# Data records
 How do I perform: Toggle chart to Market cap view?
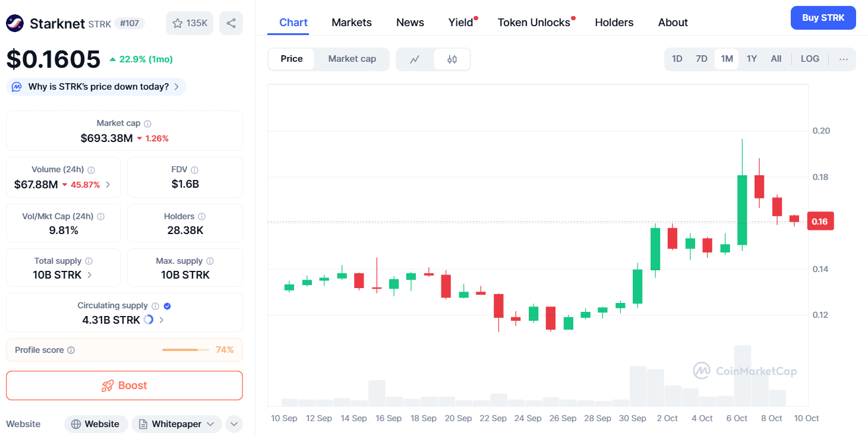click(x=352, y=59)
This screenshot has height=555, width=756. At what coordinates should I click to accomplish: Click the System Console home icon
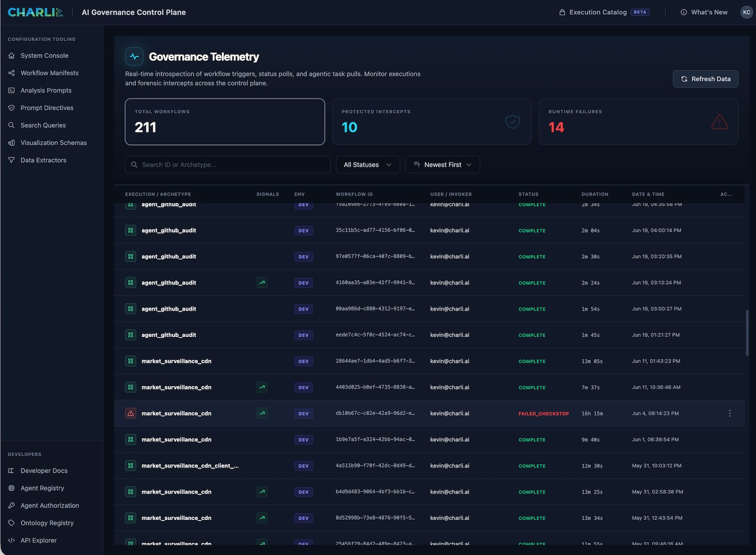point(11,55)
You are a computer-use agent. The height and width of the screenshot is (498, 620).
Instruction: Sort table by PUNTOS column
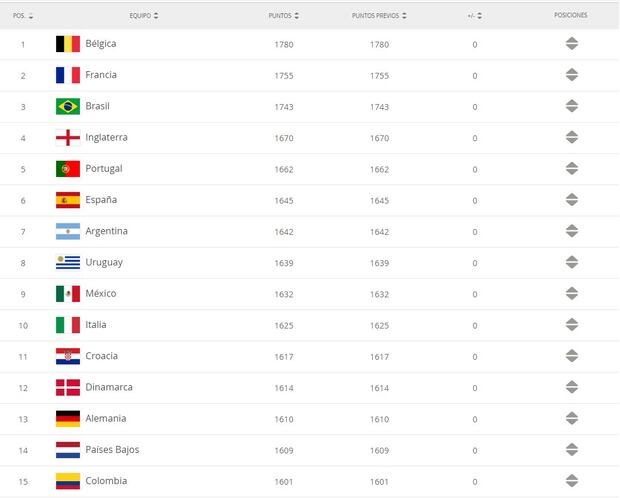coord(284,16)

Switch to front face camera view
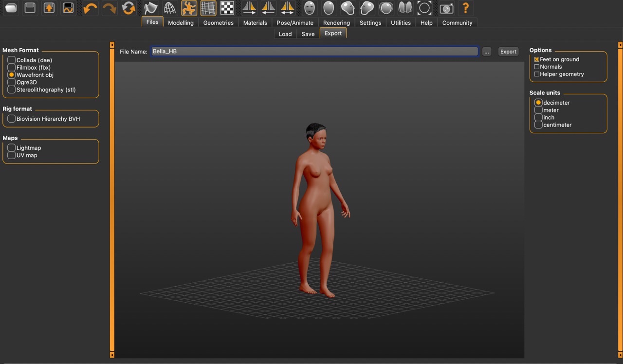pyautogui.click(x=309, y=8)
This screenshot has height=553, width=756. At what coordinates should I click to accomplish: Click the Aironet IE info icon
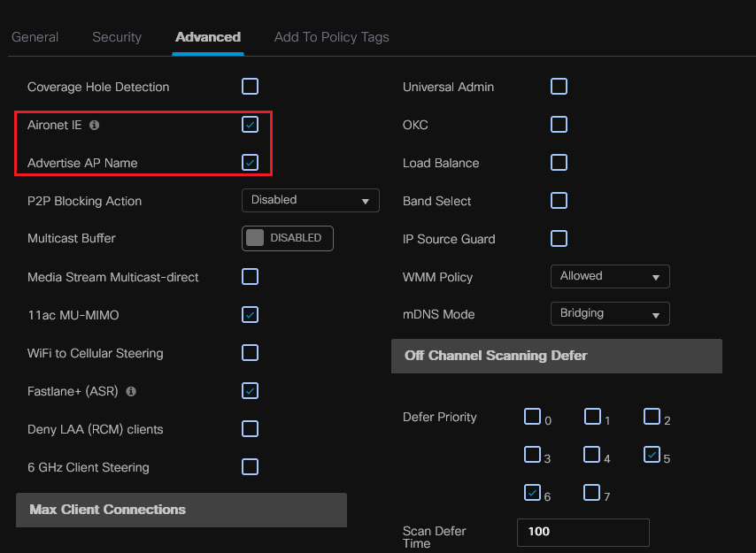(x=95, y=126)
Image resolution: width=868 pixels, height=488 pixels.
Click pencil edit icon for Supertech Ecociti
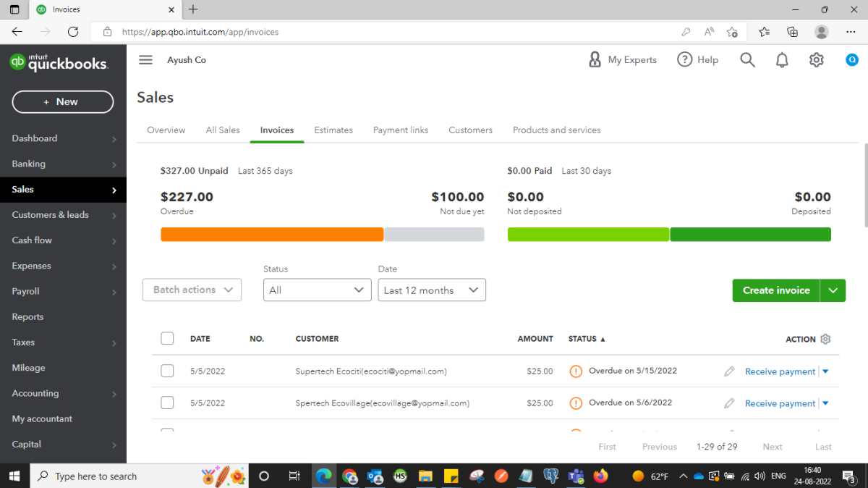coord(729,371)
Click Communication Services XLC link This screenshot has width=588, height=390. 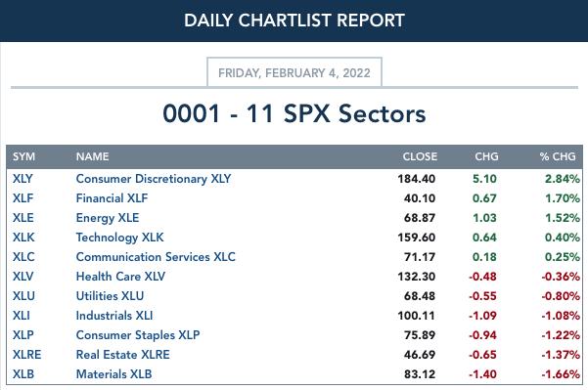156,257
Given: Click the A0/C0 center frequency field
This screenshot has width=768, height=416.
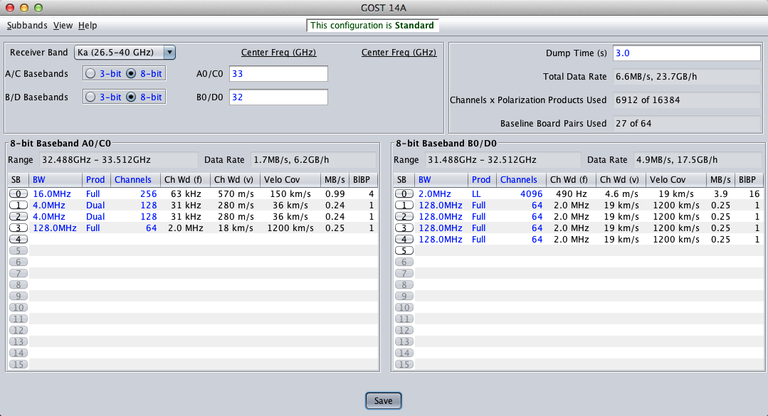Looking at the screenshot, I should 277,74.
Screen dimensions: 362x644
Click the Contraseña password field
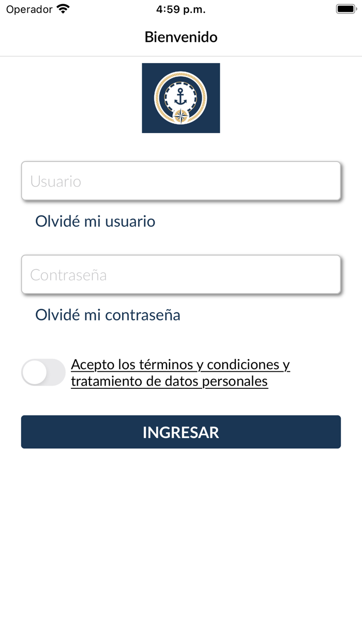(x=180, y=274)
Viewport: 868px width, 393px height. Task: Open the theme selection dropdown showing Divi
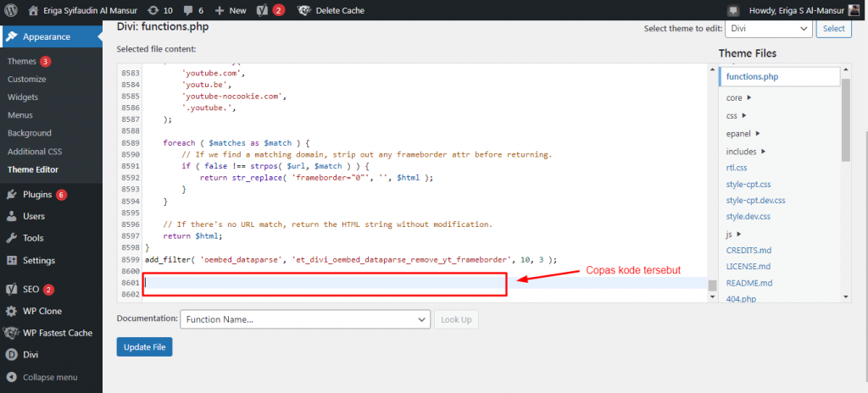coord(768,29)
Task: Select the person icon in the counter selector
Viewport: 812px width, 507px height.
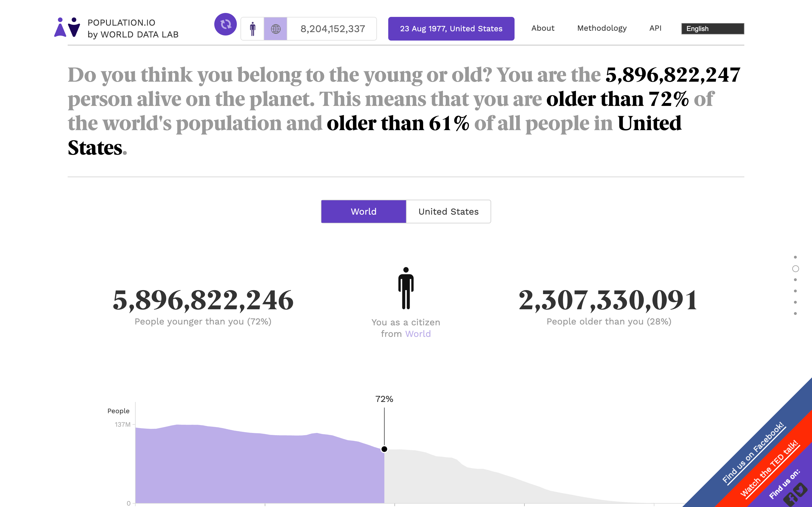Action: (x=253, y=29)
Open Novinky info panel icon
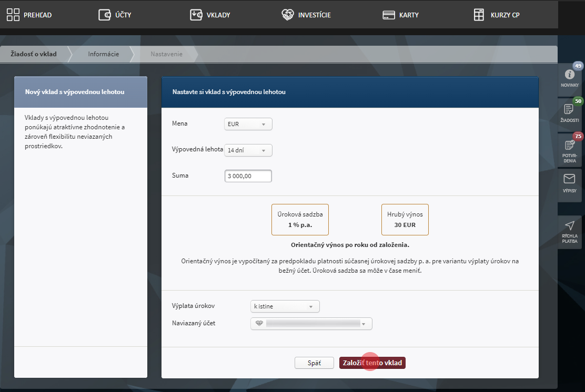This screenshot has width=585, height=392. pyautogui.click(x=569, y=75)
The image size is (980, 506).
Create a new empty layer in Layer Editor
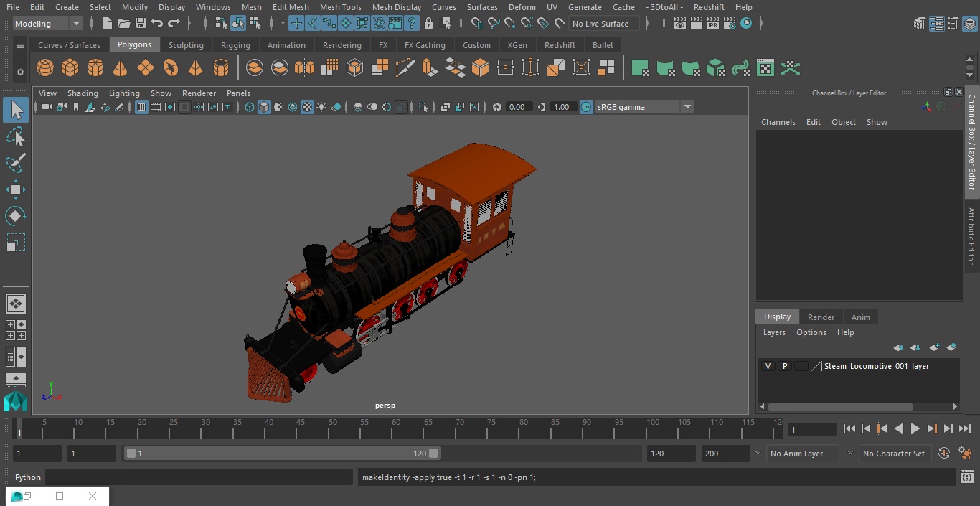pos(935,347)
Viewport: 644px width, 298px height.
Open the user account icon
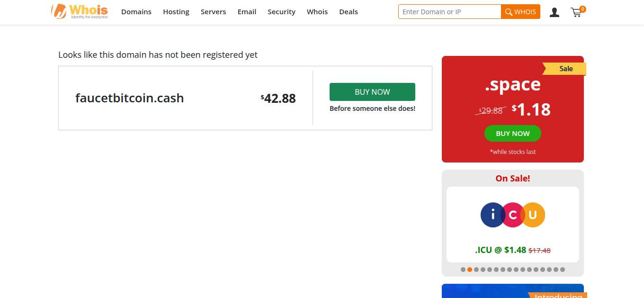point(555,12)
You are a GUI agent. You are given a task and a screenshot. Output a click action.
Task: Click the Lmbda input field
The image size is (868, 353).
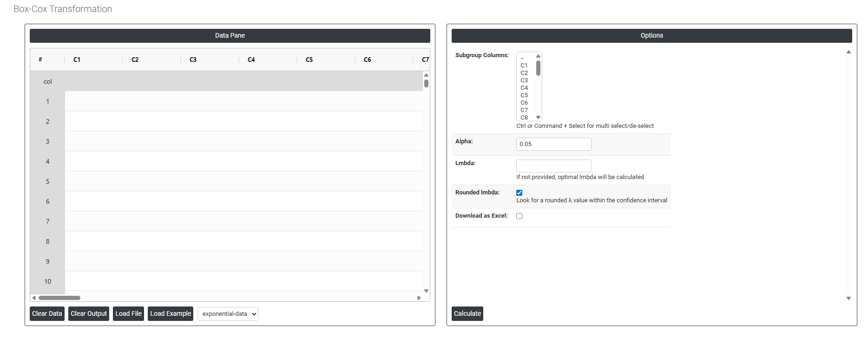coord(553,166)
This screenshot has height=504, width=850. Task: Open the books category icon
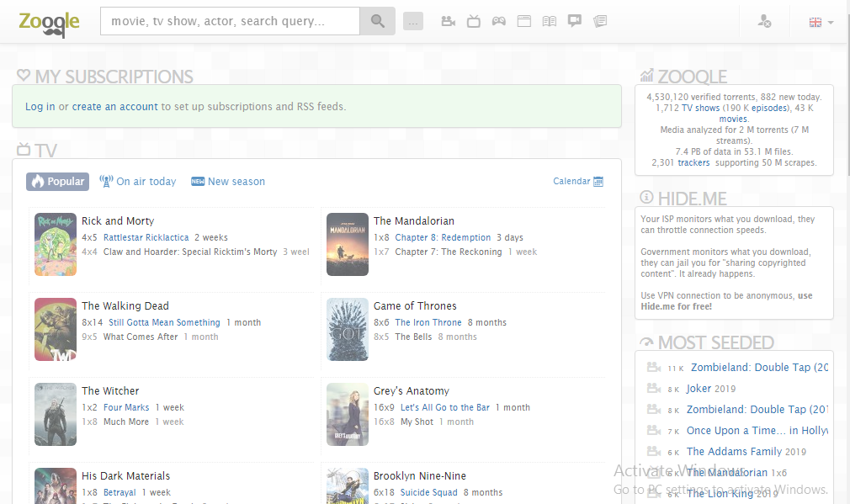pos(550,21)
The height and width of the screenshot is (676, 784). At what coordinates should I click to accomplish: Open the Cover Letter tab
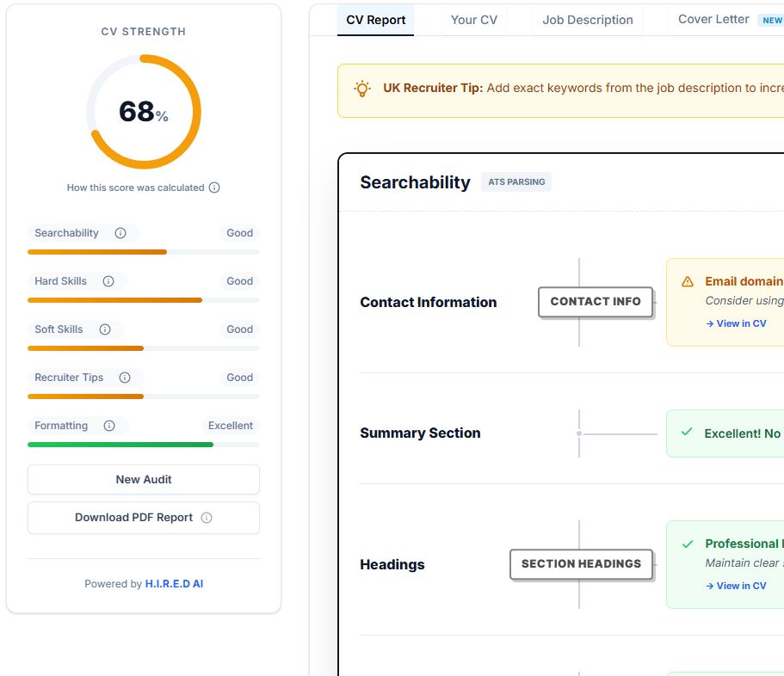pyautogui.click(x=713, y=20)
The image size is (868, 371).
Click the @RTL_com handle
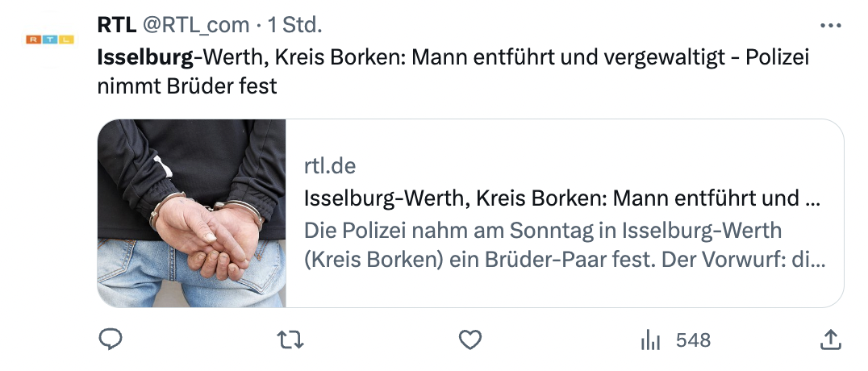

# TASK DETAILS
Copy out the lines above from the line containing "The image size is (980, 506)." through the line containing "You are a GUI", exactly, and keep the pictures out.

# WRITTEN RESPONSE
The image size is (980, 506).
Create a new empty layer in Layer Editor
pos(935,347)
Viewport: 644px width, 298px height.
Open the user account icon
point(555,12)
You are a GUI agent. You are given a task and a screenshot. Output a click action.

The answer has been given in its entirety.